WORK INSTRUCTION: Go through the entries below from the first line and output each one exactly, up to and including the line with "Given: Click the north arrow compass symbol".

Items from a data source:
.....
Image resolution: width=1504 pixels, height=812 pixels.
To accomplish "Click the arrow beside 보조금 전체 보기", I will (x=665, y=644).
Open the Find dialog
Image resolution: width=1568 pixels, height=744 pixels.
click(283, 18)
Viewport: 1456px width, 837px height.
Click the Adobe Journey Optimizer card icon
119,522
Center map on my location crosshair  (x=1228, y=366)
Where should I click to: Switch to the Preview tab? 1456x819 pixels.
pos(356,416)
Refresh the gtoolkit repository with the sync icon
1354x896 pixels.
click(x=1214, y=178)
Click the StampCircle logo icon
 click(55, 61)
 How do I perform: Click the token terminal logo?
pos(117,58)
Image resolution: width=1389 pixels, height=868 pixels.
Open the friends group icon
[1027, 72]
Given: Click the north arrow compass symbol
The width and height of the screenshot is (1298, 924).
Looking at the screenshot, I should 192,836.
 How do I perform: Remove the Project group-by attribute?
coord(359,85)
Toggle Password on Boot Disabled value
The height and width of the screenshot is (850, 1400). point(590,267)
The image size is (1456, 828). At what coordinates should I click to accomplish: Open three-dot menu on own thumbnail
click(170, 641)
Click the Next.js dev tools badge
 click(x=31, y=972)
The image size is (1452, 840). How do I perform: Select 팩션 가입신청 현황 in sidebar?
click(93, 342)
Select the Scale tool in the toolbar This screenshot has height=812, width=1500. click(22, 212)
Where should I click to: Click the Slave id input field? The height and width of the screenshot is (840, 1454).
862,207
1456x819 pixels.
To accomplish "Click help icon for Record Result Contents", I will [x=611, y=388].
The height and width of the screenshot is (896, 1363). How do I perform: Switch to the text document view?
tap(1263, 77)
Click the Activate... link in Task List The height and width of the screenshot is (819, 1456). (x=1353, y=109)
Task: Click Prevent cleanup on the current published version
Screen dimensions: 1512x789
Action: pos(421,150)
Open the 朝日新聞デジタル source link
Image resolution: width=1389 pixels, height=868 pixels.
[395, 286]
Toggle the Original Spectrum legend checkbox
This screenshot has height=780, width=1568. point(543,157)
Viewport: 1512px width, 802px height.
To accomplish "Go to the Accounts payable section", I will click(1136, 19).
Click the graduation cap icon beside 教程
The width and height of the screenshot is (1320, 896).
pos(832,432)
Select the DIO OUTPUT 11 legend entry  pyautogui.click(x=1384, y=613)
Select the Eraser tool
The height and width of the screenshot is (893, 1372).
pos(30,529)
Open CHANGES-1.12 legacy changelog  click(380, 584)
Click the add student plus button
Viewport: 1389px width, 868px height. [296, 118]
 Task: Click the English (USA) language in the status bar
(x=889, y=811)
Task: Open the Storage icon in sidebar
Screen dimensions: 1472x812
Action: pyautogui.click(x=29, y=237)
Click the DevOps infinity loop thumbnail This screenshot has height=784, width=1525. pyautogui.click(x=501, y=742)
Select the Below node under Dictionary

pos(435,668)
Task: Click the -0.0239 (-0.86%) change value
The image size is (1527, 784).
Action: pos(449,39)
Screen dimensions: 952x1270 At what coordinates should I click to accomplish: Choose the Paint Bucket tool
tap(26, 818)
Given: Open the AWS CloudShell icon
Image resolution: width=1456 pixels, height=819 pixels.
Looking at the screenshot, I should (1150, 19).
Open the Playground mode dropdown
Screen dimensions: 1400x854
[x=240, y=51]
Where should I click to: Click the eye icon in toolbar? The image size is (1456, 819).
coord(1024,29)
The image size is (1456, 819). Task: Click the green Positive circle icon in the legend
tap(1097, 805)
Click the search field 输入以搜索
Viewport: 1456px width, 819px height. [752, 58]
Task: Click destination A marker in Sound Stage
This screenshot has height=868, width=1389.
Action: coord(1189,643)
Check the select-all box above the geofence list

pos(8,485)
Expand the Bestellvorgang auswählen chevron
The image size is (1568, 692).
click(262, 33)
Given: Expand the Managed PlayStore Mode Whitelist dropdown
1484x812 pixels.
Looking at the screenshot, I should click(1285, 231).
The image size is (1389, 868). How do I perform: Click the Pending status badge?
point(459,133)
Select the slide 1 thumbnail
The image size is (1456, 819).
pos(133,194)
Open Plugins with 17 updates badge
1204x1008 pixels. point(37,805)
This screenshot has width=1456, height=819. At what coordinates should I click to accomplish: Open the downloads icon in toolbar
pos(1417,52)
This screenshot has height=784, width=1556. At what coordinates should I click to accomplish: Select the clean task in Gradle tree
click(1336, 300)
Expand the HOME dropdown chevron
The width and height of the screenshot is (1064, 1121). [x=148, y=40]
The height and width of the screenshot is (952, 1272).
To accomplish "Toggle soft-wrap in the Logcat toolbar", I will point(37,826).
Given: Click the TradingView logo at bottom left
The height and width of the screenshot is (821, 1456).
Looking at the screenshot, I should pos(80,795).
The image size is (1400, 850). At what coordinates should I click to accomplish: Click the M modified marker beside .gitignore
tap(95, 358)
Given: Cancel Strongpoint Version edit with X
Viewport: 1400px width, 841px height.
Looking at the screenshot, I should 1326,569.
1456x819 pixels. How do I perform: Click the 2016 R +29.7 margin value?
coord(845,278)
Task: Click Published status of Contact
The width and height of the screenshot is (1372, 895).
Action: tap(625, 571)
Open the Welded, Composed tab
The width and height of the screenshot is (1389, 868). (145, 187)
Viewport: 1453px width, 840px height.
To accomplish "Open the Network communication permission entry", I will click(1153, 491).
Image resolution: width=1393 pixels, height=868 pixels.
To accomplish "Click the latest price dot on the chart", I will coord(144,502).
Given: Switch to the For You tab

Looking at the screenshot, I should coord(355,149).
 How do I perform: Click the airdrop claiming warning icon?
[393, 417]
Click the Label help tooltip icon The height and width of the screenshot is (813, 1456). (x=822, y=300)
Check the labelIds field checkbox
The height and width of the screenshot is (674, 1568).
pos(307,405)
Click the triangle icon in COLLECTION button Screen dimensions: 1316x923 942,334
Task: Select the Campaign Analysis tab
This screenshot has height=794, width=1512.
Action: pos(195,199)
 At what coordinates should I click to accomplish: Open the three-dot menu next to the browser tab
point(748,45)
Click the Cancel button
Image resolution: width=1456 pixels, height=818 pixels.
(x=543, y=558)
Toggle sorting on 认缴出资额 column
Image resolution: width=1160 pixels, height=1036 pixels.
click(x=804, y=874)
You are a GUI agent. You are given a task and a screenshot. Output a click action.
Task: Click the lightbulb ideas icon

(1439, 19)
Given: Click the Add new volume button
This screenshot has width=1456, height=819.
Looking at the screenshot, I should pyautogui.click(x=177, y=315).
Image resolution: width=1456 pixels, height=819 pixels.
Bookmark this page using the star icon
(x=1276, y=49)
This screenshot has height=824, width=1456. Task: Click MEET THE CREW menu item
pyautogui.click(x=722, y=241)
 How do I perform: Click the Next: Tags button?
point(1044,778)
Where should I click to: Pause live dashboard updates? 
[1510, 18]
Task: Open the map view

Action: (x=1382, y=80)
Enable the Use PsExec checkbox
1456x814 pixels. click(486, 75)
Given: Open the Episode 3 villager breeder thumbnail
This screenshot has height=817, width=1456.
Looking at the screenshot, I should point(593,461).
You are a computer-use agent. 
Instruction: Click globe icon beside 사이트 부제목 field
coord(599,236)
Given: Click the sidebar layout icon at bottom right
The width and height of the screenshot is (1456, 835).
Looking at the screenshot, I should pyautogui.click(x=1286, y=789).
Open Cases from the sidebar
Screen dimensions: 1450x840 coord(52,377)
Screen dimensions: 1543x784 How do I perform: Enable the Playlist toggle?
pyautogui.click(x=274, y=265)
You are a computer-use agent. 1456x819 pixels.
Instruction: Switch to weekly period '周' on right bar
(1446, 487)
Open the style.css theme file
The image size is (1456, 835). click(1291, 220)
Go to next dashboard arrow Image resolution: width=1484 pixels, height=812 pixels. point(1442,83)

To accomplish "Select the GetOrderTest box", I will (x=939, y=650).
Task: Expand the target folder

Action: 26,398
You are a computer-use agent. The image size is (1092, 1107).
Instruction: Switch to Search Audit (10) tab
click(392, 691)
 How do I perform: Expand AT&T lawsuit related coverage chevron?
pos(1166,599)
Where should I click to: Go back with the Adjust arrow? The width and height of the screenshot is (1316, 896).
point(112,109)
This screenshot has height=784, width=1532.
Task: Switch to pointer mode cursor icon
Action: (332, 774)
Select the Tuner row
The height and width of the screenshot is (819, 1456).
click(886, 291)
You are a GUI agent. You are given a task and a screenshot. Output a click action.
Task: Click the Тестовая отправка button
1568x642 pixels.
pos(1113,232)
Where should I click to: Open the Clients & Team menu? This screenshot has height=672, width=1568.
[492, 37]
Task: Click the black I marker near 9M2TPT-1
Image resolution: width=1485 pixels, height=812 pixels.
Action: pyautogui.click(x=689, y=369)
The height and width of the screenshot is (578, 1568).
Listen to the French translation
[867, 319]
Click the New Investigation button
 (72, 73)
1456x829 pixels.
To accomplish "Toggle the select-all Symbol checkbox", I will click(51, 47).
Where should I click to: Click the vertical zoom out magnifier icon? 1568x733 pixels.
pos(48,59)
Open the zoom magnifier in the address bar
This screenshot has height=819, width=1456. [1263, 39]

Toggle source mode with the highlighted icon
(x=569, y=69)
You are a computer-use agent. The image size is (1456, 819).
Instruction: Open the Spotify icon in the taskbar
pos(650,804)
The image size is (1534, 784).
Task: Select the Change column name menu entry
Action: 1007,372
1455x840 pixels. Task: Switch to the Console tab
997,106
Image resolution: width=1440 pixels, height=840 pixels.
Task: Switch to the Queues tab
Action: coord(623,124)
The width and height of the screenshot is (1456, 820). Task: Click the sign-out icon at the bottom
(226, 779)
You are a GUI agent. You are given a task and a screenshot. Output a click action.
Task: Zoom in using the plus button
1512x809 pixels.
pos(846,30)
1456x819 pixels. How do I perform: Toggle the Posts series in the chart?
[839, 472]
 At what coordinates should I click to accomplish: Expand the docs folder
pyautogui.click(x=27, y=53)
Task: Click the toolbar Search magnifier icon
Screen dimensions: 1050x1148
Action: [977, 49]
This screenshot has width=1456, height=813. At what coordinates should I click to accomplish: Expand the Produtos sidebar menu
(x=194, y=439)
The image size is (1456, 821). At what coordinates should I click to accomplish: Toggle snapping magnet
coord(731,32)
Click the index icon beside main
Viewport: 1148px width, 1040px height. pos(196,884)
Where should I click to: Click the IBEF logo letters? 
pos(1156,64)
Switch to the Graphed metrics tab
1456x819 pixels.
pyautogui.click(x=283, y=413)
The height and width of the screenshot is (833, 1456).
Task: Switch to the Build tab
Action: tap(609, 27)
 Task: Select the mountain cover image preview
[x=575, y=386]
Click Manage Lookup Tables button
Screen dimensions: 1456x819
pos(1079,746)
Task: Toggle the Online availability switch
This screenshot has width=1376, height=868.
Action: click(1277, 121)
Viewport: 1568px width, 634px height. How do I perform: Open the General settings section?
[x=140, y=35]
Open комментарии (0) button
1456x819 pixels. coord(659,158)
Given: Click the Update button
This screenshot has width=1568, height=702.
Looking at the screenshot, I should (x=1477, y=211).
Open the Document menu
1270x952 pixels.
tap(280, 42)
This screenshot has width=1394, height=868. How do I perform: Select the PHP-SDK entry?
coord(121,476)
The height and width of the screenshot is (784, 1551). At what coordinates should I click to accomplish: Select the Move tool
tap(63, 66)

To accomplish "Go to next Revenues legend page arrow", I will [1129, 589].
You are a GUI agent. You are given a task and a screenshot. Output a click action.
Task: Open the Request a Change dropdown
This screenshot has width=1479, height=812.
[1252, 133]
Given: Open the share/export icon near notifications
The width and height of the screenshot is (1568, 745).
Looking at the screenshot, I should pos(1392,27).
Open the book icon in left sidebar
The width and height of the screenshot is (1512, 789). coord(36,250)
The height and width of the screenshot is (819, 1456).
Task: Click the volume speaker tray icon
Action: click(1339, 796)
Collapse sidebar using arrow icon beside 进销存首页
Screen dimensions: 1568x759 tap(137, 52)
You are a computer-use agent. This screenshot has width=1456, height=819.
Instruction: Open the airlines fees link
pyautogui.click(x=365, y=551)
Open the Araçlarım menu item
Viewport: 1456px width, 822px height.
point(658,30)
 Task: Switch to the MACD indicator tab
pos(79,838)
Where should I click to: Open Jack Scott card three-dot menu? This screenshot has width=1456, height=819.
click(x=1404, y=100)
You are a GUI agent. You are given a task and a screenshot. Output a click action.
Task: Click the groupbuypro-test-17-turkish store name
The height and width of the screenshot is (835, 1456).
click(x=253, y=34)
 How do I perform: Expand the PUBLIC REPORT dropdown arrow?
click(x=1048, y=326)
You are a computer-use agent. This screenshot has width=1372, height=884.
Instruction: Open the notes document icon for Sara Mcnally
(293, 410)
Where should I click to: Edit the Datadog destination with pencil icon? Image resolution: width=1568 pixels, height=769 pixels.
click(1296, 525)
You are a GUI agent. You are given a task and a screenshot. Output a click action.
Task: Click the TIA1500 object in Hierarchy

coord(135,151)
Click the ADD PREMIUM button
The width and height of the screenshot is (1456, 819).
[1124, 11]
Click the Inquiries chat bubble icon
.....
SOLUTION TO THE PROBLEM:
Image resolution: width=1504 pixels, height=812 pixels.
To accomplish "Click the arrow beside 보조금 전체 보기", I will (x=665, y=644).
Open the Find dialog
Image resolution: width=1568 pixels, height=744 pixels.
click(283, 18)
Viewport: 1456px width, 837px height.
Click the Adobe Journey Optimizer card icon
119,522
Center map on my location crosshair  (x=1228, y=366)
Where should I click to: Switch to the Preview tab? 1456x819 pixels.
pos(356,416)
Refresh the gtoolkit repository with the sync icon
1354x896 pixels.
click(x=1214, y=178)
Click the StampCircle logo icon
 click(55, 61)
 How do I perform: Click the token terminal logo?
pos(117,58)
Image resolution: width=1389 pixels, height=868 pixels.
Open the friends group icon
[1027, 72]
Given: Click the north arrow compass symbol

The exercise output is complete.